After a World Economic Forum meeting in Vienna I was at dinner with a number of senior executives of well known European companies this week when the subject of social media was raised as a discussion point. The WEF was wondering how companies use social media and what was their attitude to it?
As the majority of senior execs tend to be 40+ the were few active Facebook or Twitter users around the table However many of their companies now have mandatory social media training, which seems to mainly involve making employees aware that they shouldn’t use it to criticise the company as they may be monitored and subsequenty fired! Most organisations also have strict rules on who is allowed to Tweet. But the disconnect between large companies and social media seemed almost as pronounced as in the governments affected by the ‘Arab Spring’ – while they are aware of its existence, nobody quite knows how ornwhat to use it for. Some of us will recall simlilar remarks being made about the PC and the Inernet.
The biggest fear among corporations is of damage to their reputation, as a slur with no factual basis may spread through social media and influence public perception. In some cases, all people may know about a particular industry can come from social media in the form of a viral video produced by someone with an axe to grind.
So what should the response be, to live with it or to be more proactive? For a large number of companies there is a growing pressure to use social media even though the end result may be just shouting into the wind. What can a large chemical company, or in fact any other B2B company tweet about? They already have channels of comunication to their customers in the form of web sites, mailing lists and catalogues, so the benefits of tweeting are less clear. But the number of investors and board members asking what the company’s social media strategy is has led to a plethora of company twitter accounts broadcasting nothing but bland corporate speak.
All of this perhaps misses the point of social media, where the key element is people not organisations.
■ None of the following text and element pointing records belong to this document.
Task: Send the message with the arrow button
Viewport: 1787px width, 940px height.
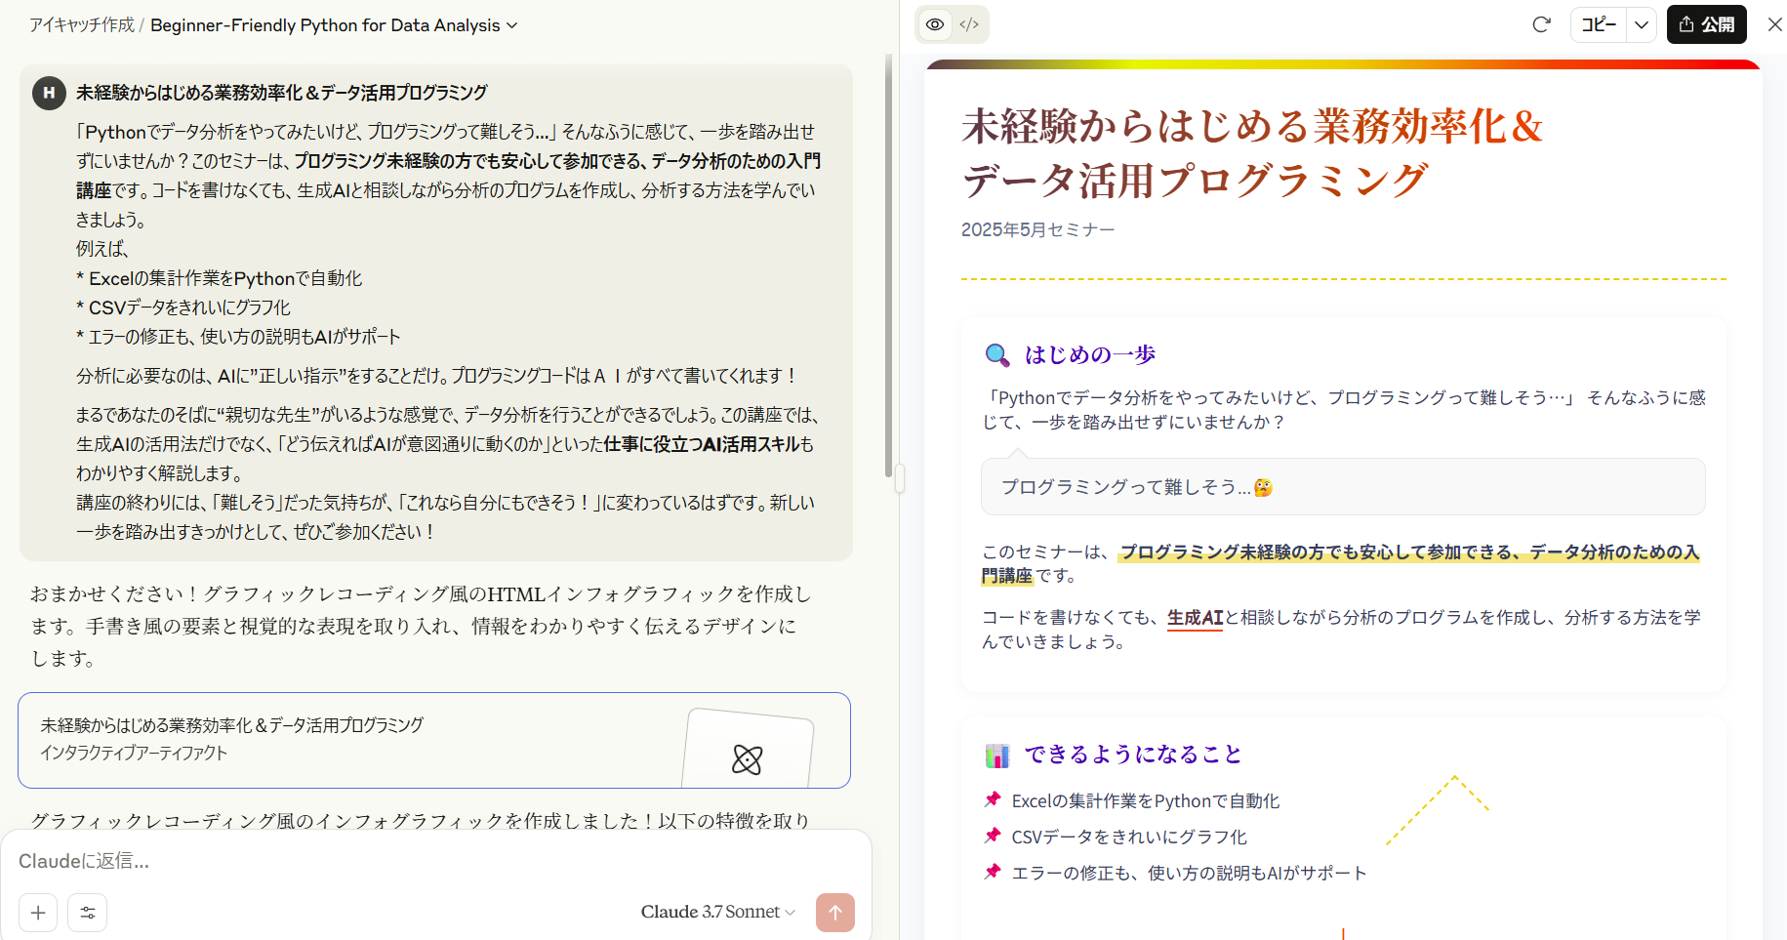Action: coord(834,913)
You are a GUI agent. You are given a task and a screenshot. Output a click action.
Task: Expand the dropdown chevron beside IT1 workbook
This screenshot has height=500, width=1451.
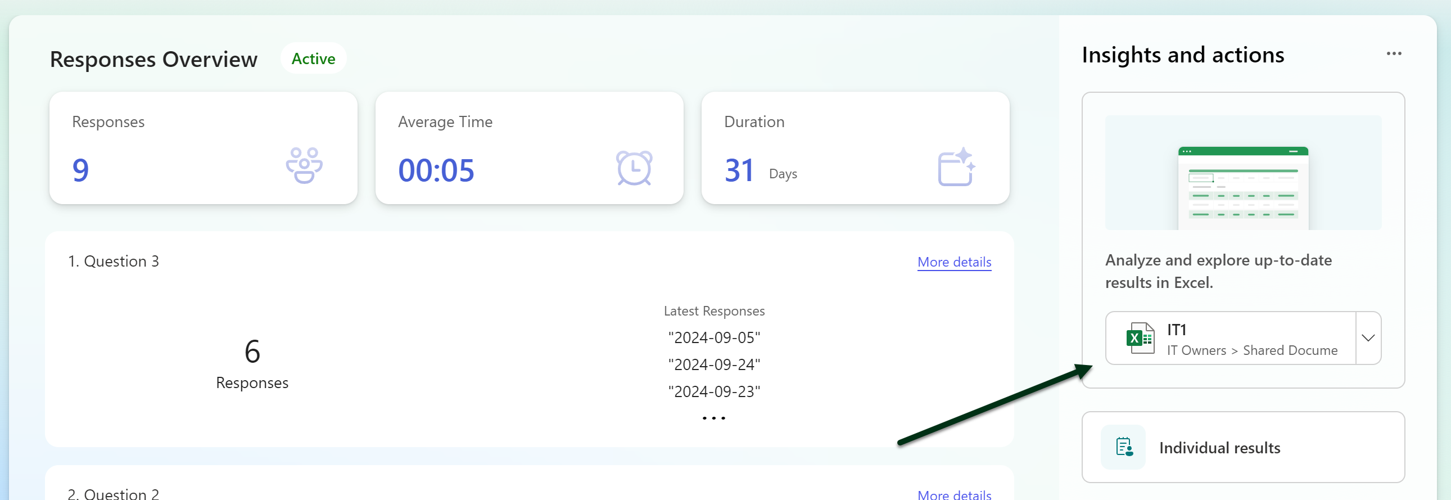pyautogui.click(x=1368, y=338)
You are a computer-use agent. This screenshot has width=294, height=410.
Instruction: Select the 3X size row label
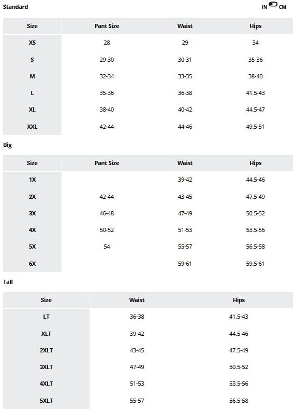tap(32, 213)
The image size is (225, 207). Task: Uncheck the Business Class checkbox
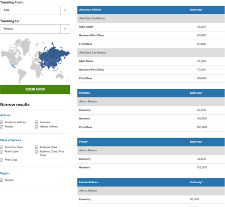pyautogui.click(x=37, y=147)
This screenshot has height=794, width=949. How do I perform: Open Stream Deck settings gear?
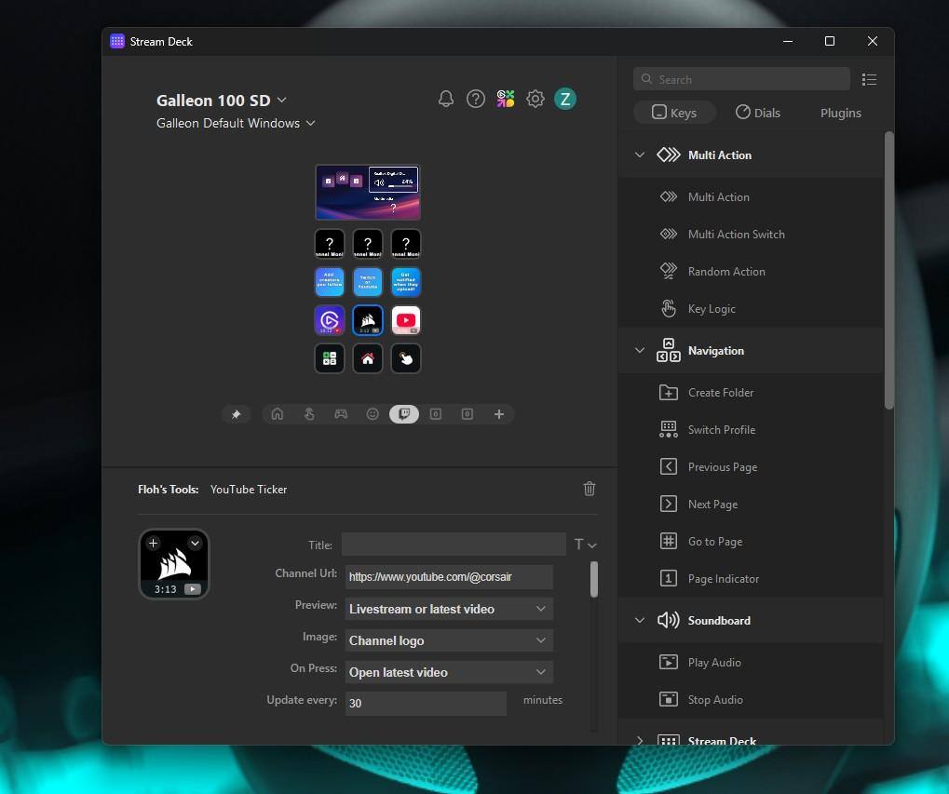tap(536, 99)
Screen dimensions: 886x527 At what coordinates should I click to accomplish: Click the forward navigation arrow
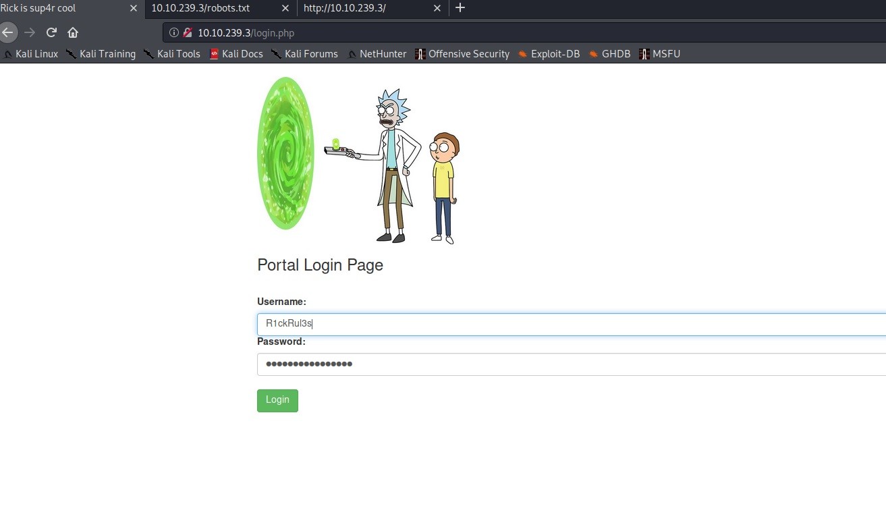[x=29, y=32]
The most followed social media users have always been individuals, whether Belle du Jour or @2020science, and as any journalist will testify, it’s the human angle that makes a story interesting.
Real CEOs don’t tweet (although some have a corporate communications person to do it on their behalf) simply because it is too risky. An ill guarded comment after too much Moutai or Wuliangye at a Chinese banquet might get an employee fired, but if it came from a senior executive it could wipe millions off a company’s value (and get them fired).
The big opportunity for social media isn’t in pumping out bland corporate statements, its biggest effect will be inside corporations, allowing discussions around the water cooler to be expanded to include relevant people across the whole organisation, tapping existing knowledge and reducing duplication of effort. The beauty of social media compared with other collaborative platforms from Lotus Notes through Microsoft Sharepoint to Dropbox is the lack of user intervention required. Social media platforms push information rather than relying on users to remember to check for the updated information.
As a tool for collaboration, whether company wide or in the academic world, we are at the beginning of a shift just as profound as that caused by the World Wide Web. But with all new platforms, it takes a few years of use and misuse before the really useful applications emerge that companies can really make use of to improve competitiveness.